Not all toilets are created equal…or at least not the same. In Italy, for instance, I ran into toilets that flushed with a chain hanging down from an overhead tank, a button on the wall, a big red button on the floor, or a button on the top of the tank. And this doesn’t even consider how one flushes a Turkish toilet (more on that later).
At one place I couldn’t find any means by which to flush the toilet. I finally gave up! When I unlatched the stall door to leave, the toilet flushed. Yikes! Am I the only one that got punked by that?
Not thinking much about the toilets, other than will I be able to find one if needed, I was hanging with a local who had stopped for a bite at a bar (that, too, is another story). She then asked for the bathroom key. The bar keeper gave her the key. My friend asked if I need to go to the restroom (yay, a restroom), and of course I accepted. When we got to the small restroom and unlocked the door, she said she just needed to put on her lipstick then I could use the restroom. With lipstick applied, she headed out. I entered to find no toilet. There was what, to me, looked like a shower drain pan on the floor.
I beckoned for my friend to come back. I told her that I did not know how to use that restroom. She educated me on it being a Turkish toilet (also known as a squat toilet, Indian toilet, etc.) and told me how it works. My face probably gave away what I was thinking, and she told me to wait and I could use the restroom at our next stop.
Sadly, I did not take a photo. I did not see how to “flush,” but my friend had told me to stand back when I flush because water might get on me otherwise. Thank goodness for bathroom options!

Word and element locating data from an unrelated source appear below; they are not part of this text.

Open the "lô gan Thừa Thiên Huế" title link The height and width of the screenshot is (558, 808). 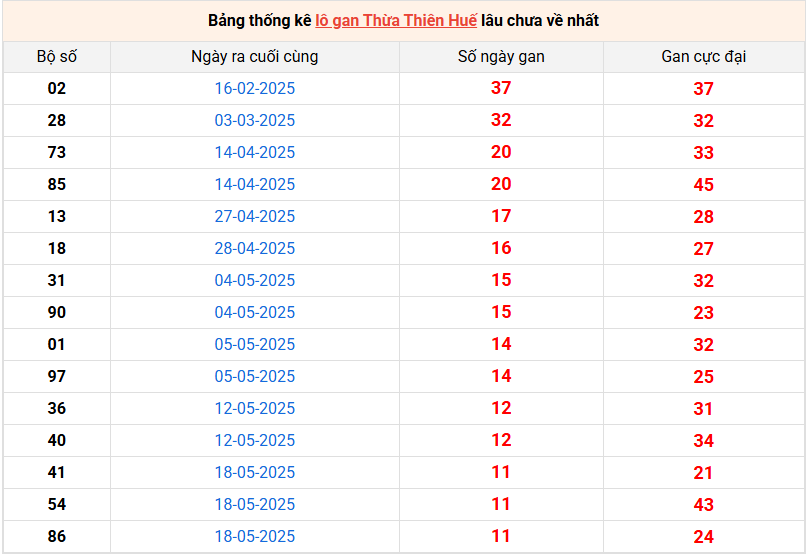pos(395,20)
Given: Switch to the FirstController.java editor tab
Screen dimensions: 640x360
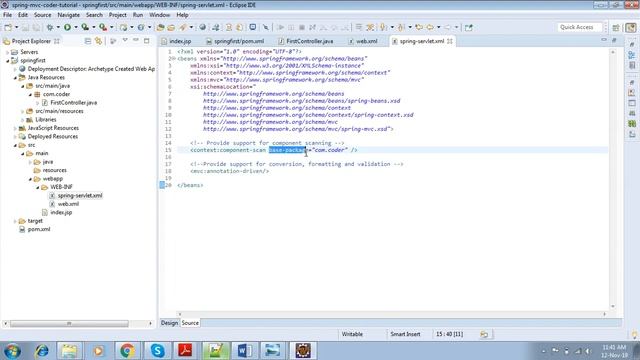Looking at the screenshot, I should pyautogui.click(x=306, y=41).
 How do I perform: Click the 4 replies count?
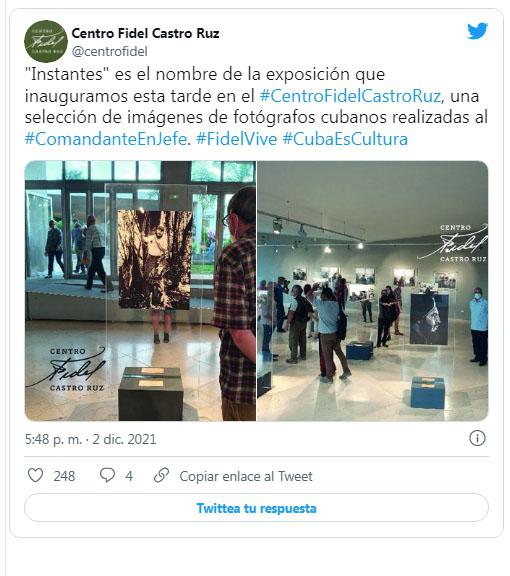click(x=129, y=476)
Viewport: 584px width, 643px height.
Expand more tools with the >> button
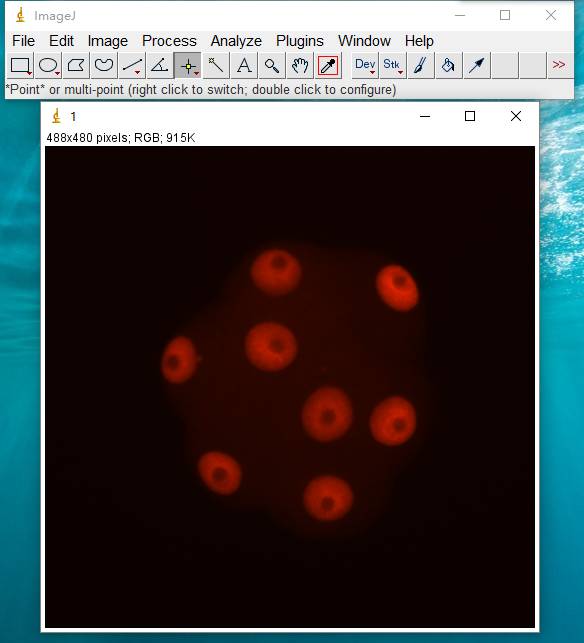click(559, 65)
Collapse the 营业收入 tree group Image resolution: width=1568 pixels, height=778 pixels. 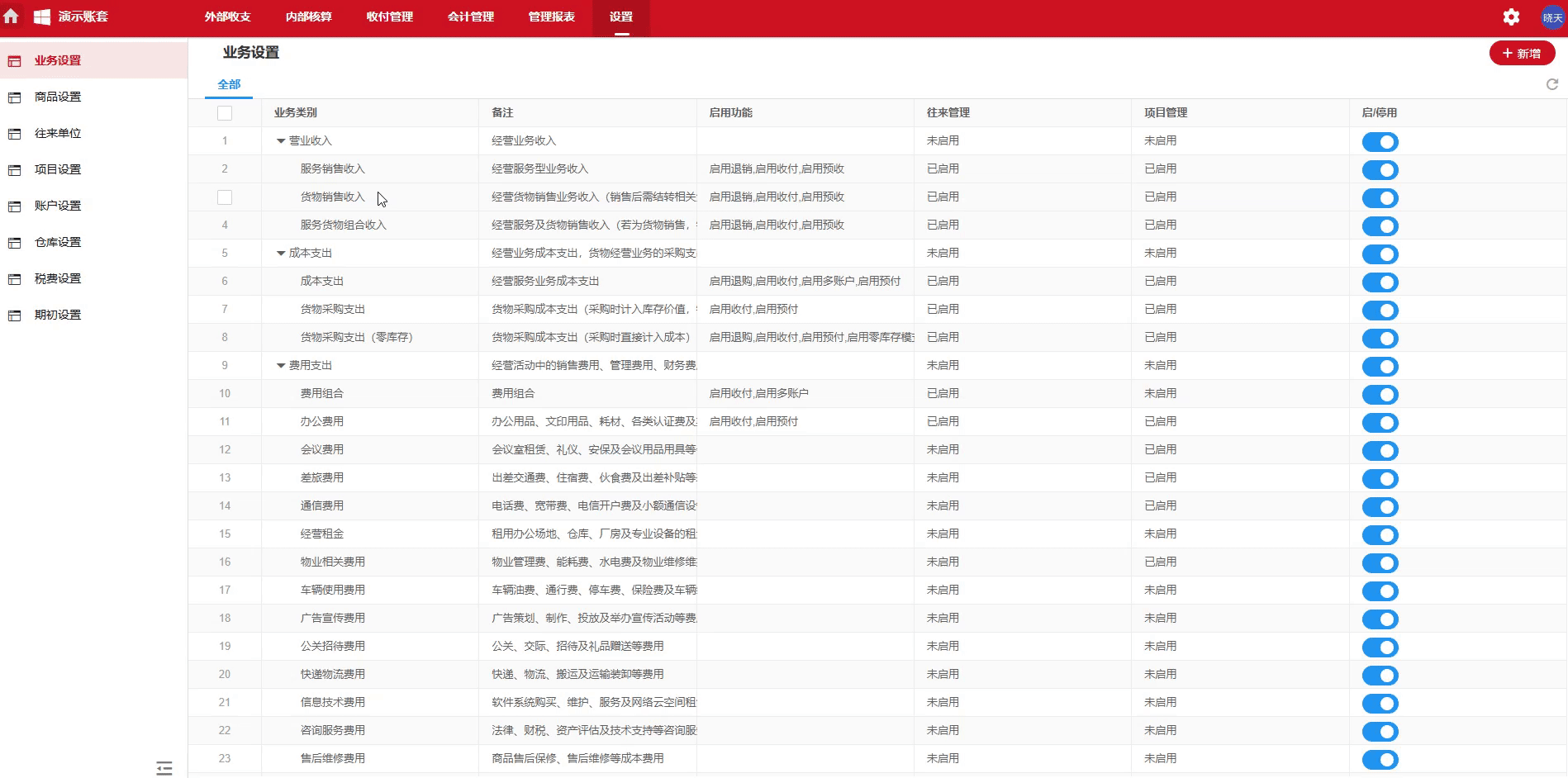point(281,141)
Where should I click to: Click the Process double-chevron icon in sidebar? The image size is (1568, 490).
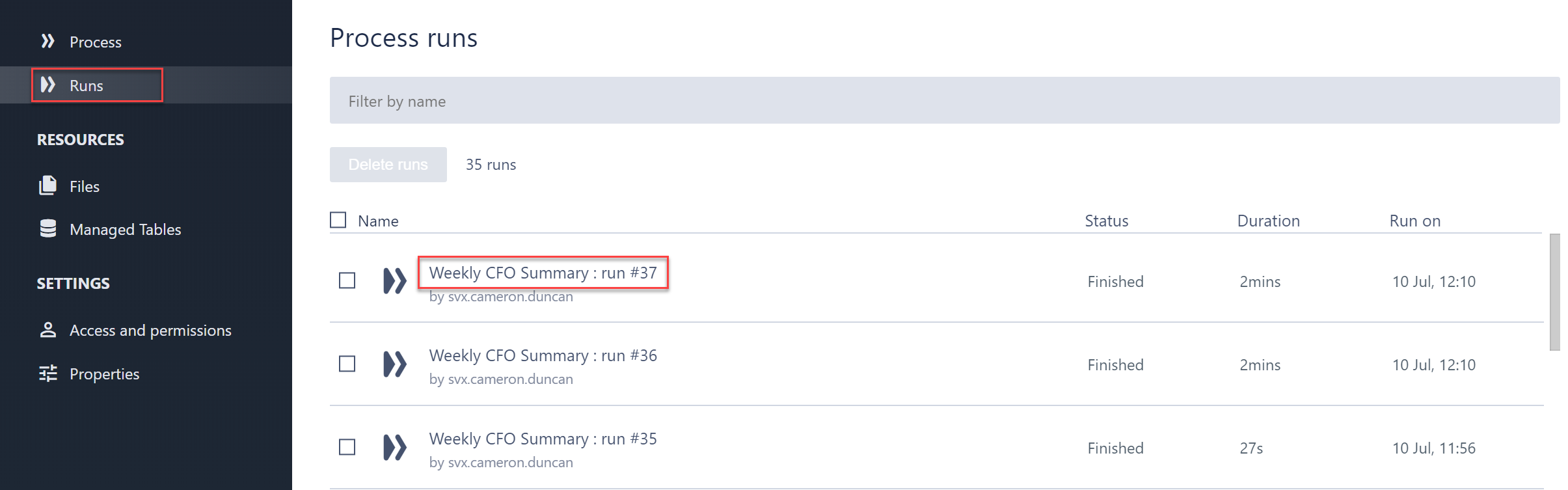pyautogui.click(x=47, y=42)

At one point I had to pull a chain in order to flush the toilet. It was the old school kind with the tank up near the ceiling. By this time, I was so used to having to look around for the flushing mechanism that at a restaurant in Italy, I got a bit confused. I looked around and saw a chain, which I pulled. The chain, I guess, was to summons help. A loud buzzer rang. Thankfully, I then saw the button, flushed and returned to my table. No emergency personnel showed up. They were probably thinking…another silly American!
Sinks could be complicated as well. Sometimes water turned on with a foot pedal on the floor. I actually like that as there is less to touch with clean hands.
Several places had bathrooms that were a combo for men and women. One stall for men and another for women. The lavatories might be shared.
Still other facilities offered a toilet and a bidet. My friend was very kind and answered tons of questions about bidets. I do get it now, but I have yet to test one out.
Of course, in London, you may have to pay to use the loo. Many public toilets in parks or on the street cost 20 pence to enter.
No matter where you have to go to the bathroom in Europe, you may want to have some toilet paper with you. It is not always available.